BEGIN SUPPLIED MATERIAL
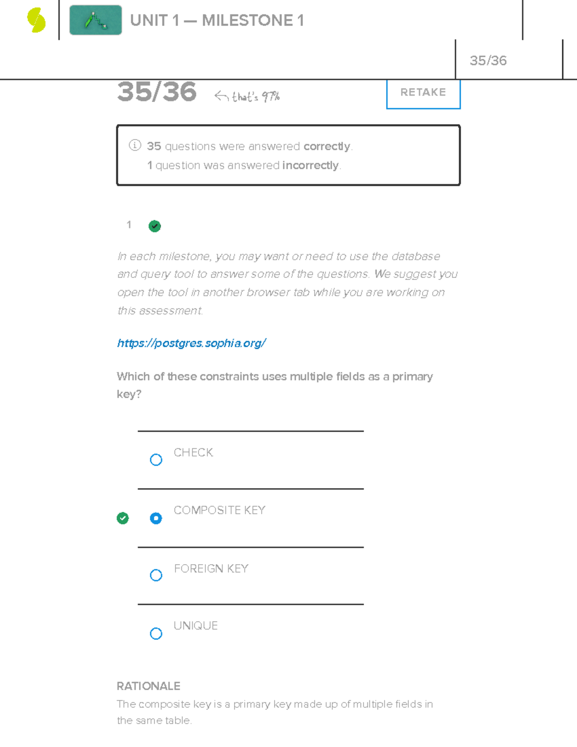
Task: Click the FOREIGN KEY answer label text
Action: pos(211,569)
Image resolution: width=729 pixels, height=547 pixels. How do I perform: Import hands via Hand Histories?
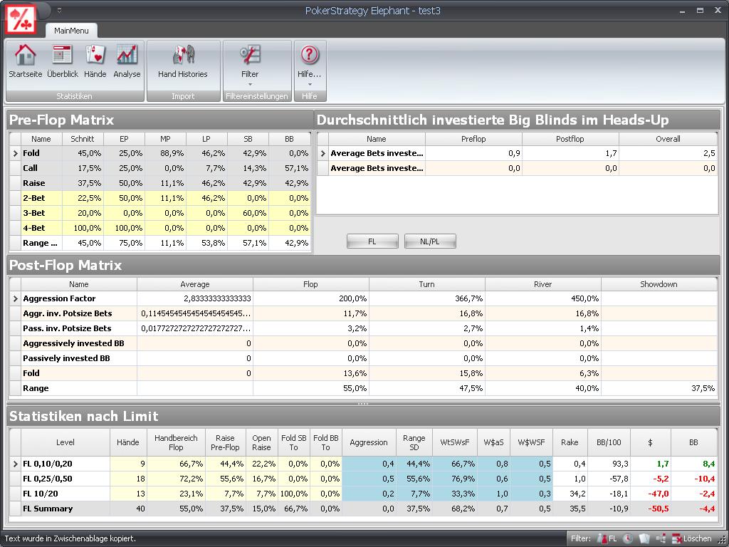point(183,61)
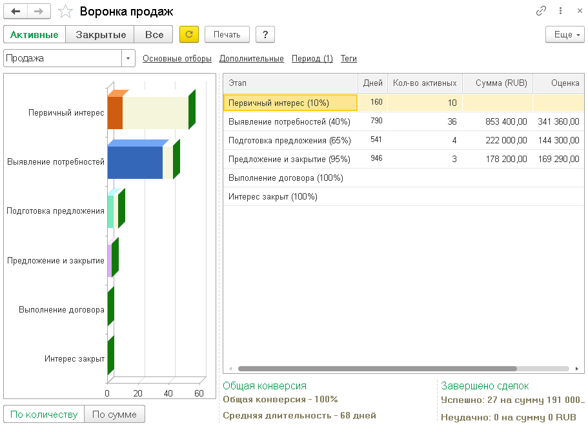Open help with question mark button
This screenshot has height=432, width=588.
click(x=265, y=34)
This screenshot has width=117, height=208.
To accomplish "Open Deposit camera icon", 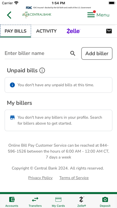I will (x=105, y=199).
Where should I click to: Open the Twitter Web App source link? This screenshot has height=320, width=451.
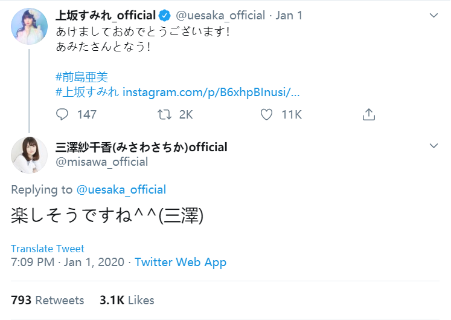coord(181,263)
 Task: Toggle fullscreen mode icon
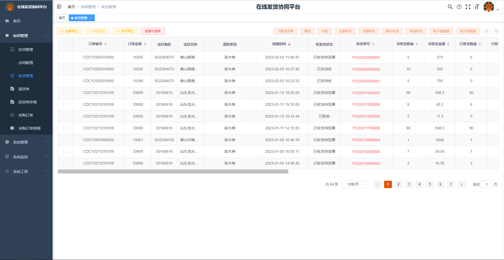point(468,7)
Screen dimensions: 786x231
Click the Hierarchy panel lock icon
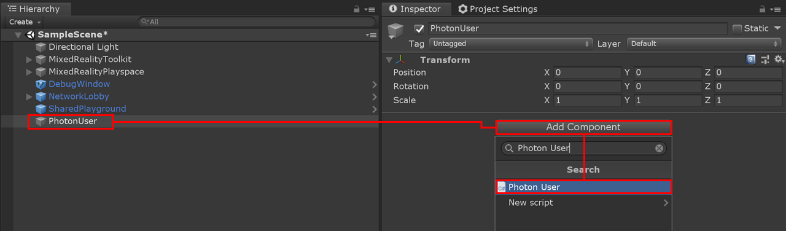pyautogui.click(x=357, y=9)

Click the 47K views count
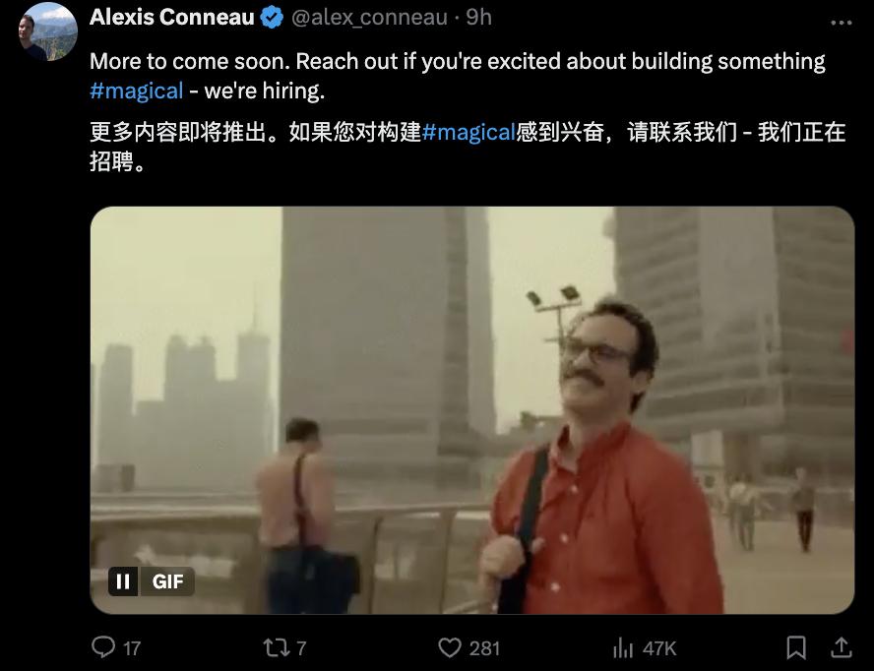pyautogui.click(x=658, y=648)
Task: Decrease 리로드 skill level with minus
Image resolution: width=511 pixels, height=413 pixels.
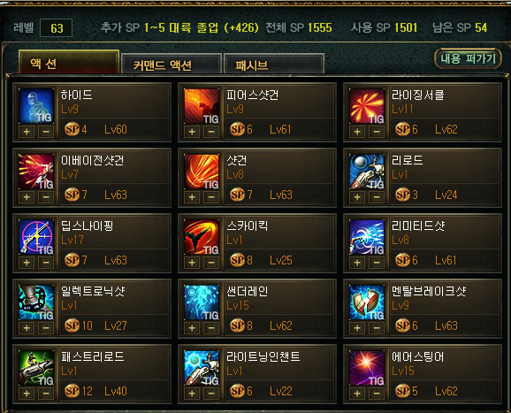Action: pyautogui.click(x=377, y=197)
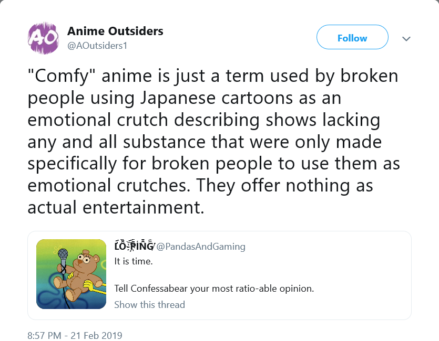
Task: Follow the Anime Outsiders account
Action: click(x=352, y=37)
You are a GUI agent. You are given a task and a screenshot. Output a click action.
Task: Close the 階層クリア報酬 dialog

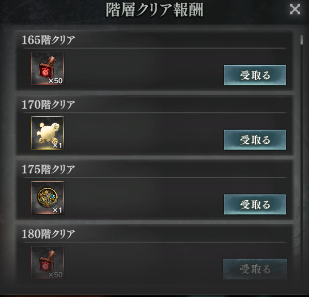pyautogui.click(x=295, y=9)
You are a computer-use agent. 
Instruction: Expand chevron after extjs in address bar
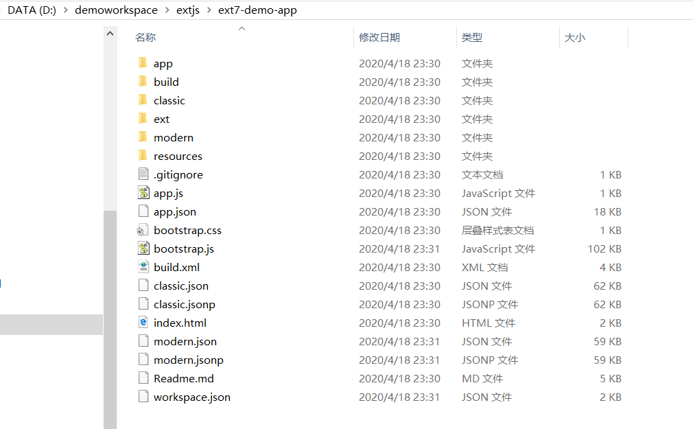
END SUPPLIED MATERIAL
**WORK INSTRUCTION**
Exactly the lines from the line containing "You are a computer-use agent." to the end of the records need to be copied, both ends included, with pictures left out.

**RESPONSE TO THIS EXERCISE**
You are a computer-use agent. 
Instruction: Expand chevron after extjs in address bar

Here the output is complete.